SALLY TRELOYN

Sally Treloyn is an Australian Research Council Future Fellow and Co-Director of the Research Unit for Indigenous Arts and Cultures in the Faculty of Fine Arts and Music. Treloyn has conducted research with practitioners of Junba in the west and northcentral Kimberley for 19 years, collaboratively documenting the Junba tradition and developing community-based strategies to support its vitality across generations and changing social, economic, and digital environments.
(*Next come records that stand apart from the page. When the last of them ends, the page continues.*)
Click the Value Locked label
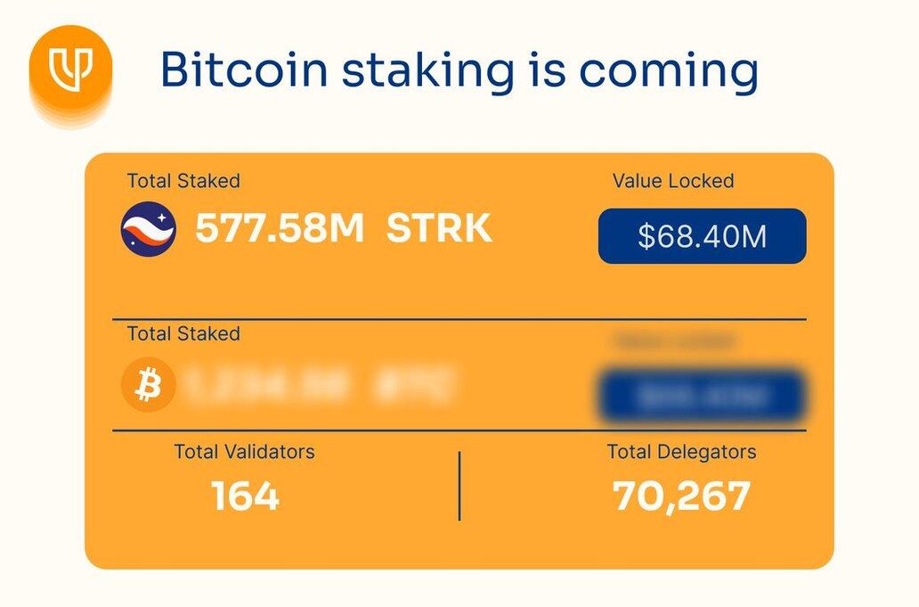The height and width of the screenshot is (607, 919). pos(673,181)
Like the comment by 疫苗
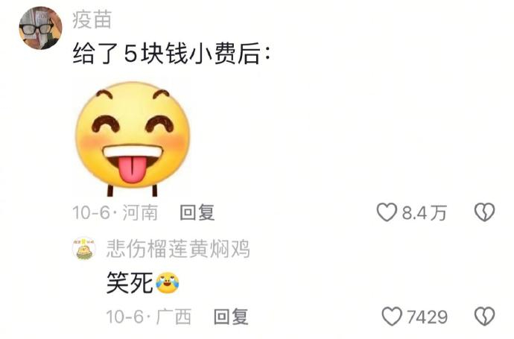 pyautogui.click(x=387, y=212)
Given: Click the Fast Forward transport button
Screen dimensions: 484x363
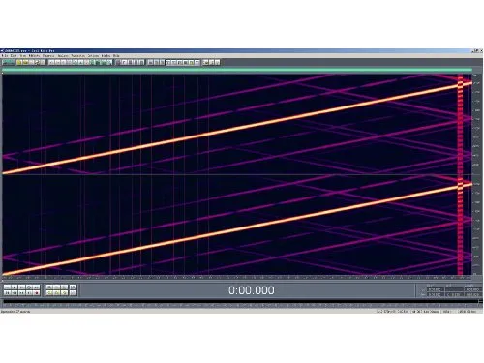Looking at the screenshot, I should click(x=21, y=293).
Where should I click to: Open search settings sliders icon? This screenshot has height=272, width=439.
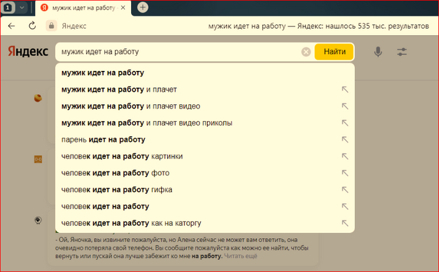point(402,52)
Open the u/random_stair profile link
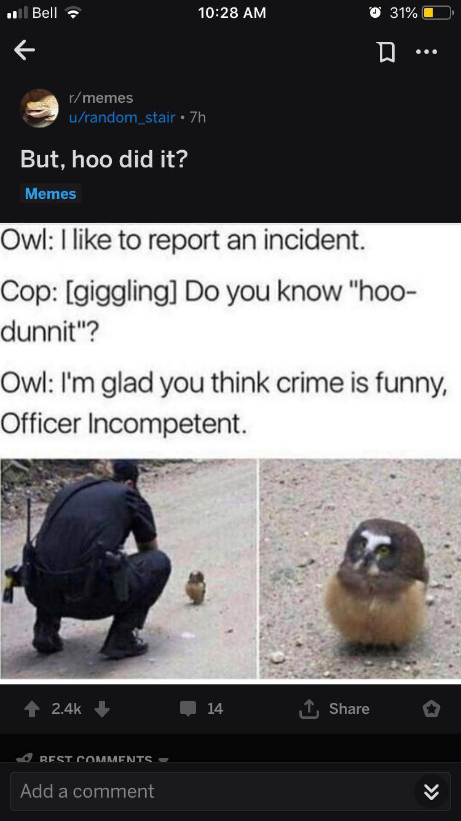461x821 pixels. 122,117

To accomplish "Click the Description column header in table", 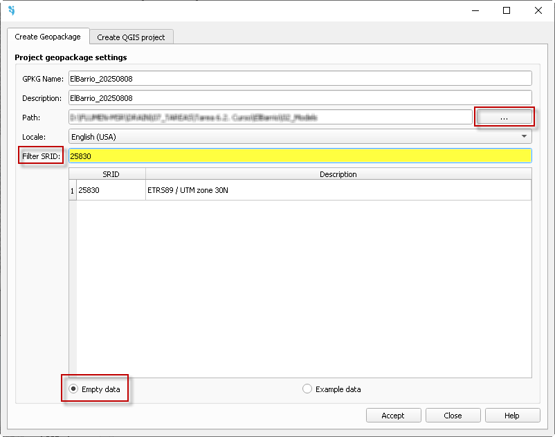I will point(338,174).
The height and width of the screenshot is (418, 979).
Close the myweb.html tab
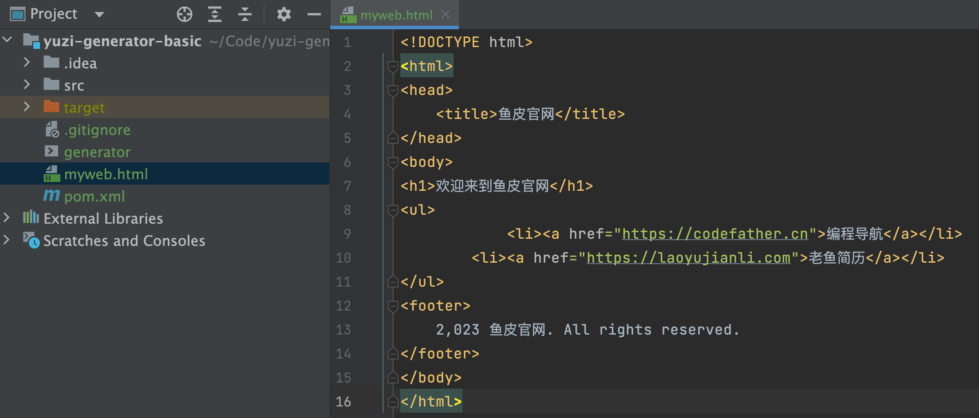[446, 15]
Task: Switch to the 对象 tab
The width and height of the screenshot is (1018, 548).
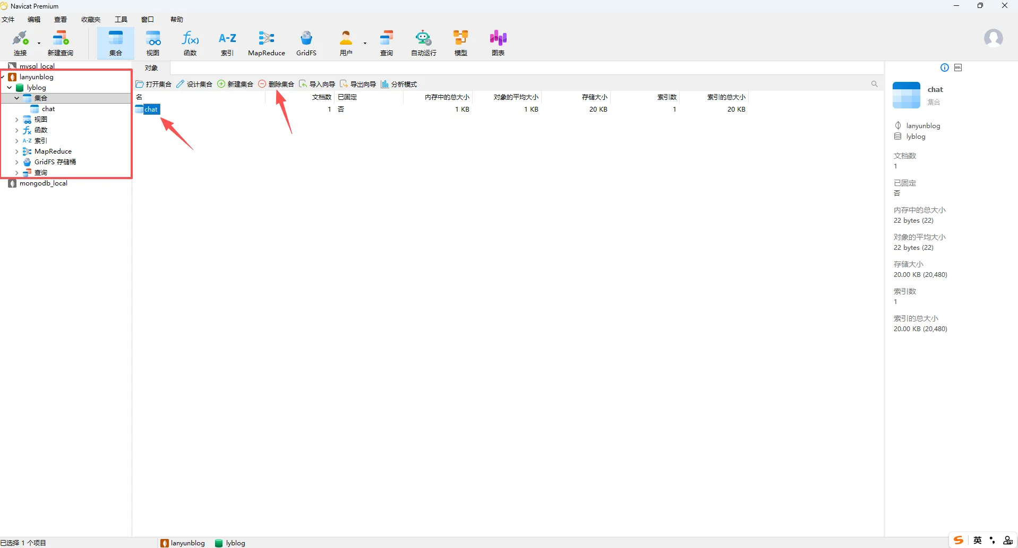Action: tap(151, 68)
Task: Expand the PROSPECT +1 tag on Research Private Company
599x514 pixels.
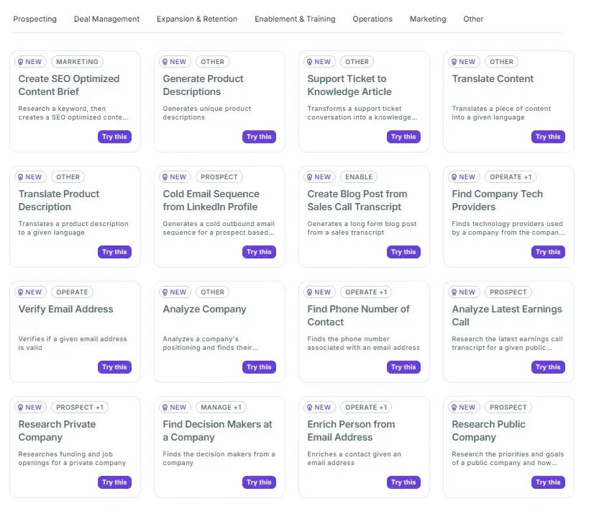Action: tap(79, 407)
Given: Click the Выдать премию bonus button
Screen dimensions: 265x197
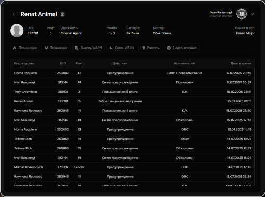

Sustaining Junba: A Ten Year Review of Long Term Research and Dance-Song Revitalization in the Kimberley, Australia

In 2007 the Junba Project was conceived of by elder Ngarinyin practitioners of the Junba dance-song genre in conversation with ethnomusicologist Sally Treloyn, in response to a drop in youth participation and concerns for youth social and emotional wellbeing, and Treloyn’s previous research as a documenter of the Junba tradition. Since that time the Junba Project, in partnership with elder and youth leaders, the Mowanjum Art and Culture Centre, and various other community organisations, with support from the Australian Institute for Aboriginal and Torres Strait Islander Studies and the Australian Research Council, has sought to create opportunities for the identification and development of community-led approaches to sustaining the Junba tradition. Guided by a participatory research model, the project has emphasised an approach to collaboration marked by work across generations, responsiveness, reiteration, collaborative reflection, and capacity building  with an aim to identify strategies to sustain endangered Junba dance-song practices in changing twentieth and twenty-first century environments. Research has revealed an improvement in vitality markers of Junba across the ten years of the Junba Project, suggesting some of the benefits of sustained intercultural research engagement. Research has also thrown light on the complexities and impact of long-term intercultural engagement on the dance-song tradition. In this presentation, Charles, Divilli and Treloyn look upon the intertwined challenges and successes of sustaining research engagement between universities and community, and sustaining intangible cultural heritage in a particular Australian context.